Confcommercio guarda con interesse allo sviluppo del commercio elettronico, ma crede nella valenza sociale e culturale del commercio tradizionale, anche perché valorizza i centri storici, i piccoli borghi, le città, che sono il patrimonio della Basilicata. Pertanto sottolinea Confcommercio Imprese per l’Italia Potenza in una nota a firma del presidente Fausto De Mare. Nell'appoggiare la diffusione di forme innovative di commercio, la Confederazione difende con forza la parità di condizioni in termini di diritti ed obblighi tra i due canali online e offline, per assicurare una leale competizione tra le varie forme di commercio.

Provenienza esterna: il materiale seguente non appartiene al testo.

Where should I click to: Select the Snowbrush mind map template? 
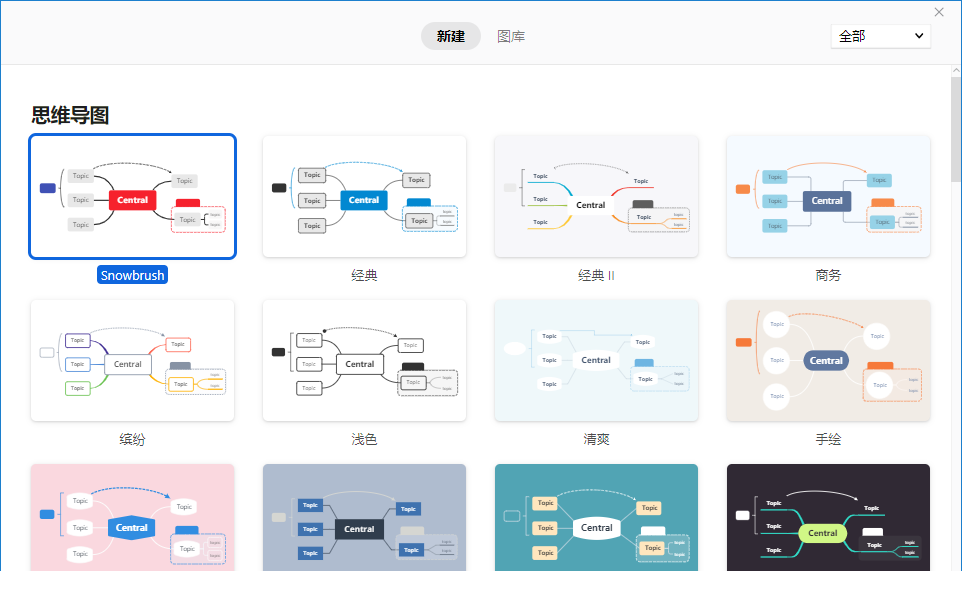point(132,196)
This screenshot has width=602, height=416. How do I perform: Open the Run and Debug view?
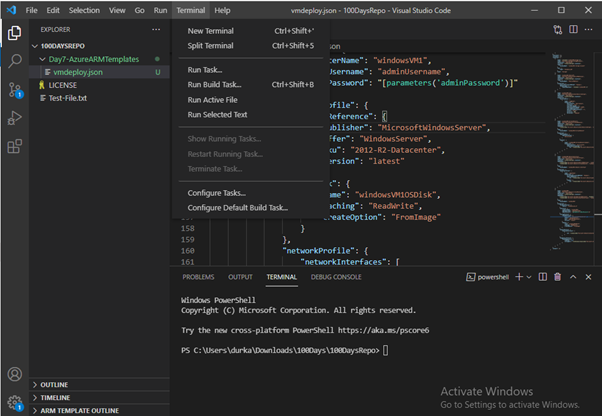[x=15, y=118]
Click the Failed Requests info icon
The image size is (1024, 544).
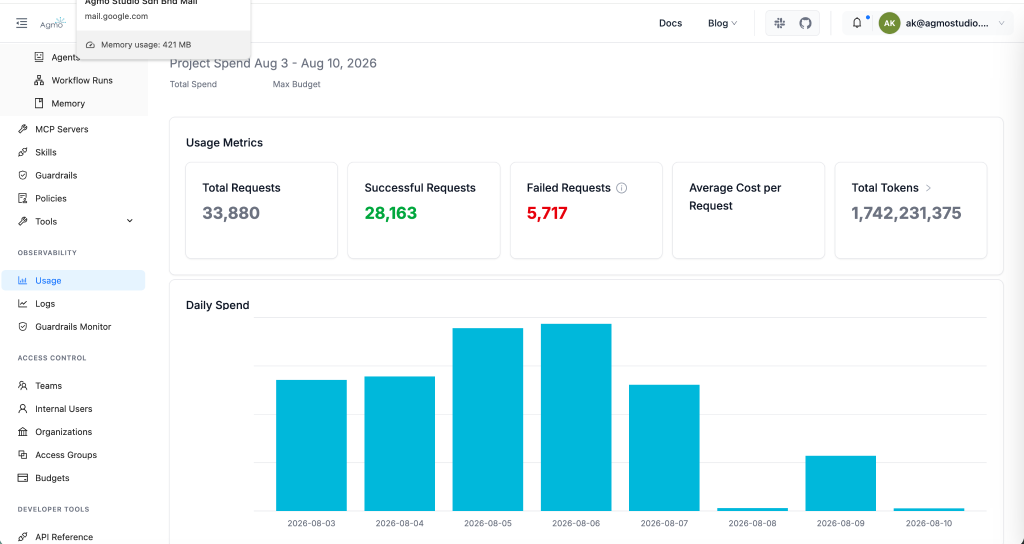[x=622, y=188]
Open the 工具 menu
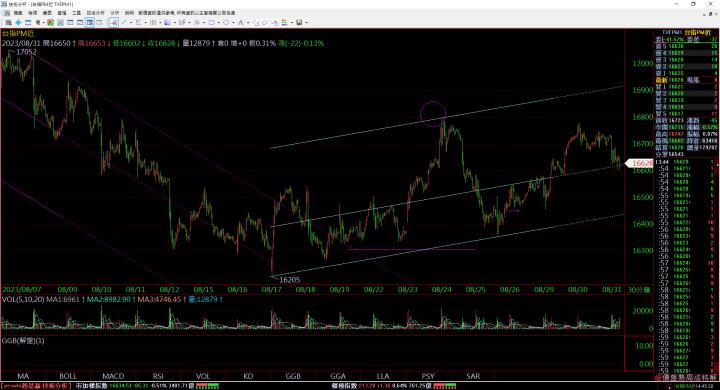This screenshot has height=390, width=720. 77,13
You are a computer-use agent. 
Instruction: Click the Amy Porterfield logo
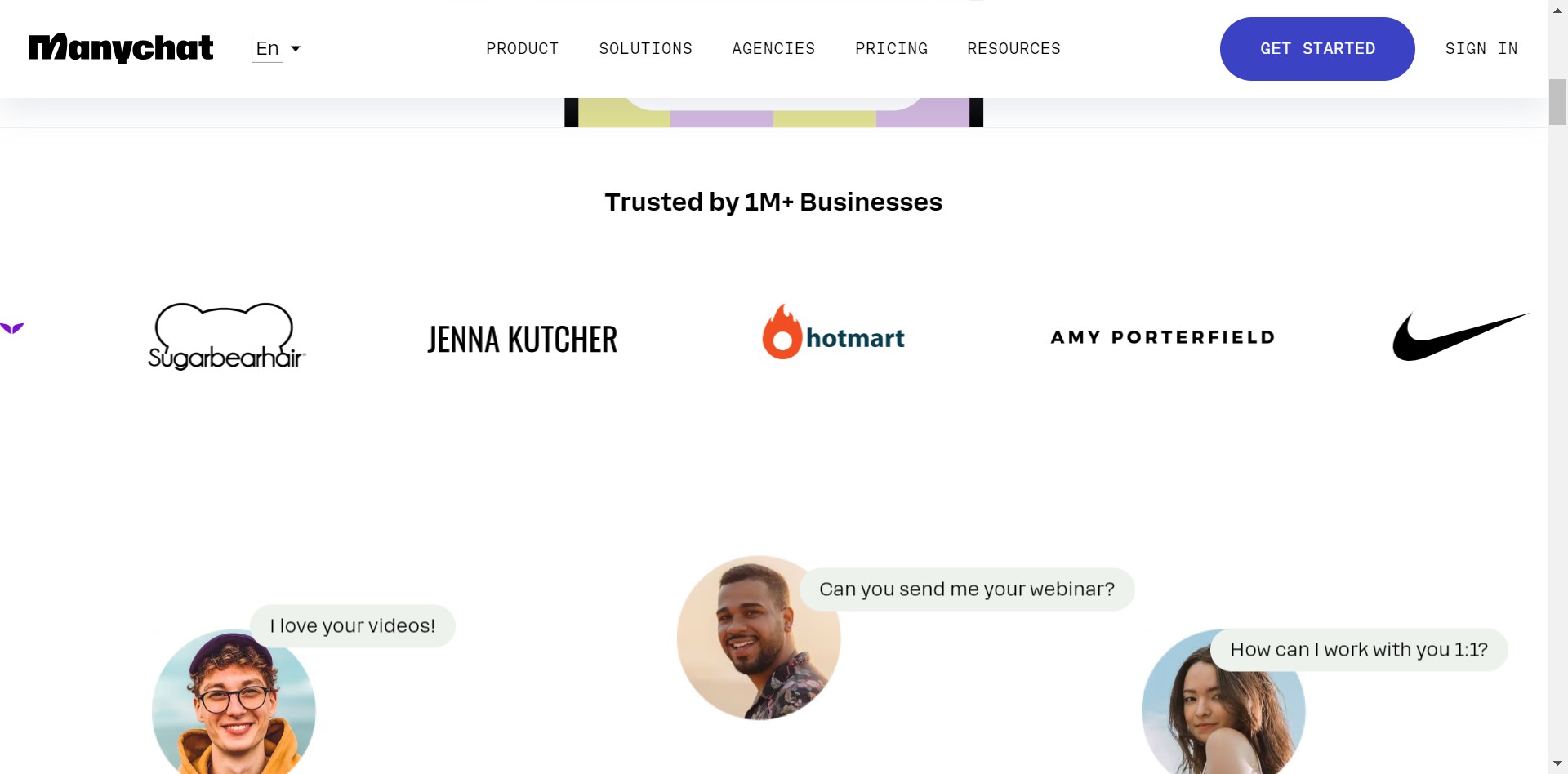[x=1162, y=337]
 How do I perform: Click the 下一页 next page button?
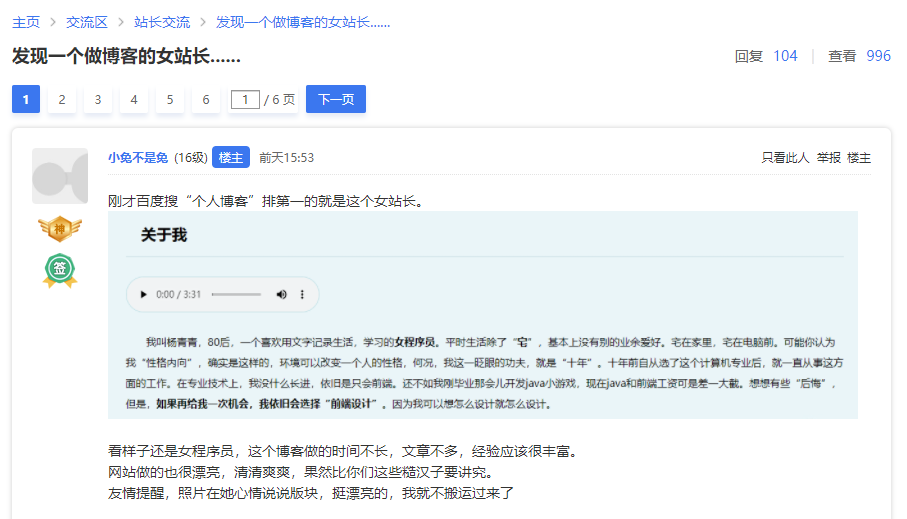(x=335, y=99)
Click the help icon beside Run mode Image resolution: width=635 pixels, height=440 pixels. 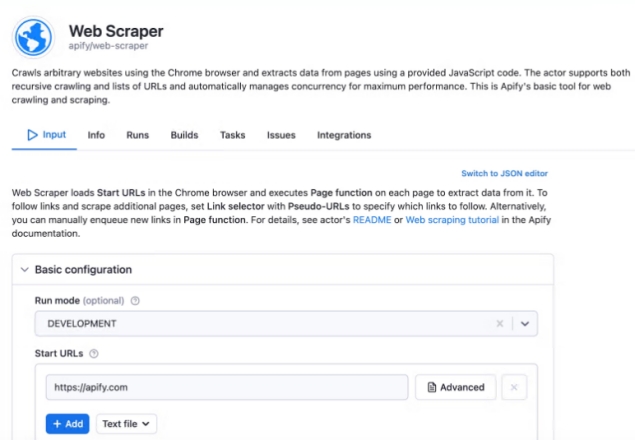135,300
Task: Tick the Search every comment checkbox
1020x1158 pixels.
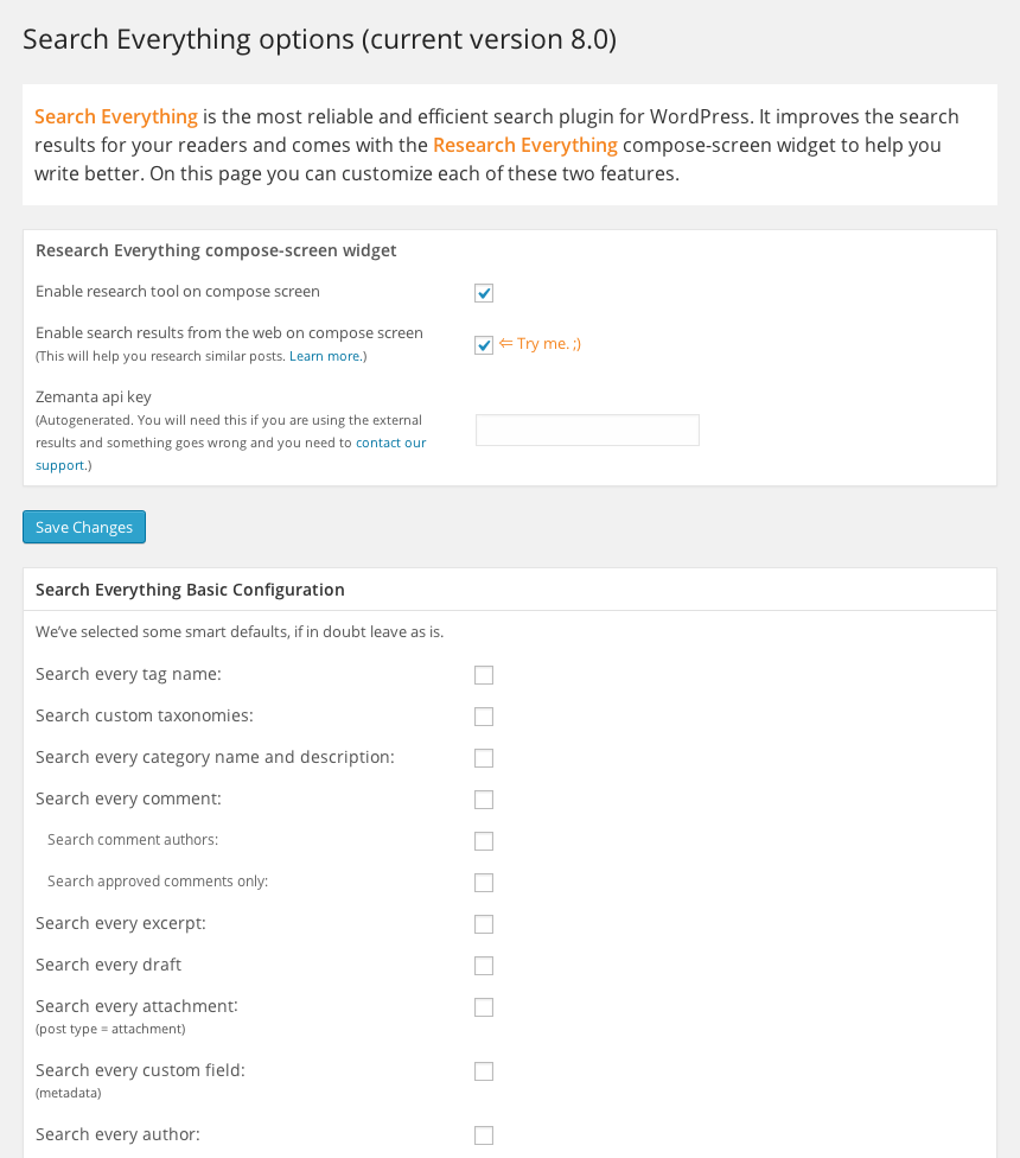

L’imposizione dell’obbligo di istallazione dei Pos da parte di tutti i venditori di beni ed i prestatori di servizi, anche professionali, continua la nota, risulta inadeguata rispetto all’obiettivo di promuovere una maggiore diffusione della moneta elettronica nel nostro Paese principalmente per alcuni ordini di motivi: il numero dei POS istallati è già in linea con la realtà dei paesi più evoluti; l’effettivo divario risiede nel minor numero di operazioni effettuate con bonifici, addebiti diretti e carte di pagamento. “Confcommercio – evidenzia De Mare – avanza alcune proposte concrete per rimuovere gli ostacoli alla diffusione della moneta elettronica tra cui: promuovere la realizzazione di piattaforme efficienti che superino gli attuali schemi di produzione ed erogazione dei servizi di pagamento, riducendo i livelli di intermediazione finanziaria tra consumatore/cliente ed esercente; introdurre dei tetti massimi alle commissioni interbancarie.